His knee pitched forward, wedging itself between her legs and thumping the door behind her. In this position, his thigh grazed her most sensitive flesh, his body heat covering her like the world’s sexiest blanket. His weight pressed against her chest as he brought his lips to her ear again. “Let me out, now.”
She attempted to push him away, but even with his diminished body weight, he was bigger than her, stronger than her. Her hands shoved ineffectively at his chest, the feel of his lean muscle against her palms awakening that thing within her she’d fought so hard to suppress. Why did he have to look the way he did? Against her wishes, her body responded, a rush of heat flooding her core.
He inhaled sharply. Damn, he could smell her excitement. He let go of her throat and caught her wrists in one hand, pressing them against the wall above her head. Was it possible for him to get any closer without being inside her? The thought made her insides quiver. His breath coiled against her lips.
All at once, everything changed. She was no longer an acolyte of twenty-five in Jason’s apartment. She was fifteen, on a dirty mattress in the back of a truck stop, and a foul man was holding her wrists. The memory slammed into her, shaking her to her bones. Any desire she’d felt quickly turned to fear, and her breath came in ragged pants.
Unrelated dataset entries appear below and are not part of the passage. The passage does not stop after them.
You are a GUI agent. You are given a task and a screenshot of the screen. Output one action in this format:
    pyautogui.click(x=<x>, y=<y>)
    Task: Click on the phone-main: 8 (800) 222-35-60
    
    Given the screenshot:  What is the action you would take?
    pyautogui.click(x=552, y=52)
“Go!” she shouted. “I give you permission to leave.”
Jason retracted immediately and snatched his keys from the small table in the foyer. She lunged out of his way as he barreled through the door.
Once he was gone, Selene pitched forward, catching herself on her denim-clad knees. The walls wavered, the air hot and oppressive. No. It wasn’t the walls or the apartment. It was her. She was under attack from the inside. Panic. Anxiety.
She closed her eyes and thought of her anchor, that one supremely happy memory with the power to bring her back from the brink of a full-blown meltdown. It had been a long time since she’d needed to use it. But with her ghosts circling, the trauma of her past creeping into the present, she needed to employ the coping skills she thought she’d perfected long ago.
When she called on the memory, it was always the color blue she remembered first: a shade deeper than royal blue, but not quite navy. Edged in white, it was the color of a wall… no, a room. The blue room. Rivergate Manor. She was too dirty to be in that room, but the man who had brought her there had told her to wait. He’d seemed nice.
“Hello, dear.” Artemis’s gray spirals seemed to pick up a hint of the blue, further emphasizing the color of her eyes. Selene thought she looked like an angel. “My friend tells me he found you living under a bridge. Where is your family?”
Selene shook her head.
“My friend tells me he saw you shift last night.”
Hugging herself, Selene’s eyes widened.
“You didn’t think I’d know about the shift? Oh yes. I’m a werewolf too. We all are wolves here.” Artemis sat down on an upholstered bench near the fireplace. “Are your parents wolves?” she asked softly.
Selene shook her head.
“Did they kick you out of the house?”
How did she know? Selene looked down at her feet.
“It happens more than you might think. Lycanthropy is genetic. On occasion, werewolves breed with humans and the gene is suppressed. It might rear its head two or three generations from the source. This can be terrifying to people unfamiliar with our kind.”
“They’re gone now. They moved,” Selene said, remembering the day she’d come home from high school to find an empty house and no forwarding address. “I haven’t seen them in almost a year.”
“That’s a long time to be living on the street. What are you… fifteen?”
“Sixteen. I’ll be seventeen in January.”
Artemis nodded. “How would you like this to be your new home? You can stay here with us and I’ll take care of you. We’ll become your pack.”